WHAT IS REQUIRED:
Retype the passage of the excerpt on the sporting goods tax that begins at the words containing "Another familiar rule" and stops after "L. Ed. 233.".
== EXCERPT ==
Another familiar rule of construction is that the meaning of a doubtful word or phrase appearing in a statute may he ascertained by reference to the associated words, those following as well as those which precede such word or phrase. United States v. Louisville & Nashville R. Co., 236 U. S. 318, 35 S. Ct. 363, 59 L. Ed. 598; Virginia v. Tennessee, 148 U. S. 503, 13 S. Ct. 728, 37 L. Ed. 537; Patton v. United States, 159 U. S. 500, 16 S. Ct. 89, 40 L. Ed. 233.
The phrase “games and parts of games” is immediately followed by “except playing cards and children’s toys and games, and all similar articles commonly or commercially known as sporting goods.” These words are explanatory of the intent and purpose of section 900 (5) to impose the tax only on such articles as are commonly or commercially known as sporting goods. In fact, this section of the Revenue Act of 1918 has been commonly known as the sporting goods section of the act. The articles made subject to the tax are referred to as “sporting goods” in the report (No. 767, p. 34) of the Ways and Means Committee of the House and in the report of the Senate Finance Committee (No. 617, p. 54) in connection with the consideration of the act by Congress at the time of its passage. The Committee on Finance of the Senate, in reporting the Revenue Act of 1921, said in reference to the change made in section 900 (5) of the Revenue Act of 1918 (S. Report No. 275, p. 28): “ * * * The reduction of the tax imposed by subdivision 5 upon sporting goods from 10 to 5 per cent.”
The Treasury Department in article 18 of Regulations 47, revised, enumerates nearly two hundred different articles as being subject to the tax imposed by section 900 (5) of the 1918 Revenue Act. All of the articles enumerated are such as are commonly used in athletic sports, and are of a like kind to those specifically named in the aet.1 None of the articles so enumerated are in any respect similar to the slot machines in question, and none of them are articles used in “games,” as that term is used in criminal statutes against gambling. It is quite clear from the regulations that the Treasury Department interpreted section 900 (5) as making sporting goods and nothing else subject to the tax, I think this interpretation of the law is correct. The phrase “games and parts of games” must be construed in connection with the phrase which follows, “and all similar articles commonly or commercially known as sporting goods.” No article other than those specifically enumerated in the act is subject to the tax, unless such article is of a similar kind to those named, and is one commonly and -commercially known as “sporting goods.”
===
== DATA UNDER STUDY ==
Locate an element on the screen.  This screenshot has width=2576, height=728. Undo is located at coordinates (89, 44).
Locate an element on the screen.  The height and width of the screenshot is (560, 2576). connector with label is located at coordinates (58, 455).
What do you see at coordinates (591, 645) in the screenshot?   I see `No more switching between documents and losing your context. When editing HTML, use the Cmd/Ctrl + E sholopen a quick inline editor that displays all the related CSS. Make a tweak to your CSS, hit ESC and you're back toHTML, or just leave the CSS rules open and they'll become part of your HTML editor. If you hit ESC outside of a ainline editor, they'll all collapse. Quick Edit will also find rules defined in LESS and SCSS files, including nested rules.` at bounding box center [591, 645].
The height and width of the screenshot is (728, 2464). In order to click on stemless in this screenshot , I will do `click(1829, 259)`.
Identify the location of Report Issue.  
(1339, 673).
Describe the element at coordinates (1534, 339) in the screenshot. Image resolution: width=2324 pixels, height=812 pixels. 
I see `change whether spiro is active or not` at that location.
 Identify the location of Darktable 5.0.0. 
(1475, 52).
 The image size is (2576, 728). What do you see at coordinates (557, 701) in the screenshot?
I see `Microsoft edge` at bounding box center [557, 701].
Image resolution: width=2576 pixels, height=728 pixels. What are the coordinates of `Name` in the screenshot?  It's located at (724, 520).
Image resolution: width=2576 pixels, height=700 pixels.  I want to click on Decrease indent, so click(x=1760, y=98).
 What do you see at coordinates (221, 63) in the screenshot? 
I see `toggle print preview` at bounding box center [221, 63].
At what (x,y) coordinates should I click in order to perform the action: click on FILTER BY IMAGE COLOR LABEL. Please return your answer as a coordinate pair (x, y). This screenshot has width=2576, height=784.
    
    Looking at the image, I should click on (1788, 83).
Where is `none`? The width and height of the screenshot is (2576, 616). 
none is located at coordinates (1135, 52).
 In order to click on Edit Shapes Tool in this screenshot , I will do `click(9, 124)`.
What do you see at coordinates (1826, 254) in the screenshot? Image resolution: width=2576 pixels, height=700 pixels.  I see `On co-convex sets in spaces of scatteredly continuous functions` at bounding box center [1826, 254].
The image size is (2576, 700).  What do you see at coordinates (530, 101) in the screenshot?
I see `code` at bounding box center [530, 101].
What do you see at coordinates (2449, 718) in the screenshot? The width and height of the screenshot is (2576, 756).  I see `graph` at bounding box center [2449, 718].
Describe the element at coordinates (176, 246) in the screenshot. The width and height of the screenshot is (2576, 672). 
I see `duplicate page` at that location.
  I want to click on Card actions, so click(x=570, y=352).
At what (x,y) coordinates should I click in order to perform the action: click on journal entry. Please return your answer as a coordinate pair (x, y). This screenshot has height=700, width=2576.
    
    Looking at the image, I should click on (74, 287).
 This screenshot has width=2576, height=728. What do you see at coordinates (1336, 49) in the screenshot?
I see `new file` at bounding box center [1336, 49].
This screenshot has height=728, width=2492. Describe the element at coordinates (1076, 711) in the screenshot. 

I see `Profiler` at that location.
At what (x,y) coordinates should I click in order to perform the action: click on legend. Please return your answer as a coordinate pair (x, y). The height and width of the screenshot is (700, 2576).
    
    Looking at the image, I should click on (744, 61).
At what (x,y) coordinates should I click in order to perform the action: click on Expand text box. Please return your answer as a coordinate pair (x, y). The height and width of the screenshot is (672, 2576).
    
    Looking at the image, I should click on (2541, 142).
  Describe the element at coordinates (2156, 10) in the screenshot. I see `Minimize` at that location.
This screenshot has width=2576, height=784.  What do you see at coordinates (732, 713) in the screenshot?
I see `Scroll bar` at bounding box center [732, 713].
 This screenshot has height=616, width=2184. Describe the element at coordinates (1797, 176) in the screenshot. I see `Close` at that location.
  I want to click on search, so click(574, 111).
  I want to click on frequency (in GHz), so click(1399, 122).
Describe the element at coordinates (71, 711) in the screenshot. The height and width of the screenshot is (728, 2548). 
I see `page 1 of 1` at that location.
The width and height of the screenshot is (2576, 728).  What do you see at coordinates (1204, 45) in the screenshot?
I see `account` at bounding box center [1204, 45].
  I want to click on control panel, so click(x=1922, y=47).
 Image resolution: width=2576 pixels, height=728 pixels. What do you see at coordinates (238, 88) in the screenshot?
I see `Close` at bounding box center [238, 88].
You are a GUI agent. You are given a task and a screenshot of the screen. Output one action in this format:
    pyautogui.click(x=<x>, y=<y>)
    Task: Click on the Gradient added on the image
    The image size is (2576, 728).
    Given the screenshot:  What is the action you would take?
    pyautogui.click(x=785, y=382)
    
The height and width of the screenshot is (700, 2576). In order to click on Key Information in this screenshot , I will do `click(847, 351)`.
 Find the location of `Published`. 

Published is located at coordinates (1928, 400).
===
TASK RESPONSE:
Another familiar rule of construction is that the meaning of a doubtful word or phrase appearing in a statute may he ascertained by reference to the associated words, those following as well as those which precede such word or phrase. United States v. Louisville & Nashville R. Co., 236 U. S. 318, 35 S. Ct. 363, 59 L. Ed. 598; Virginia v. Tennessee, 148 U. S. 503, 13 S. Ct. 728, 37 L. Ed. 537; Patton v. United States, 159 U. S. 500, 16 S. Ct. 89, 40 L. Ed. 233.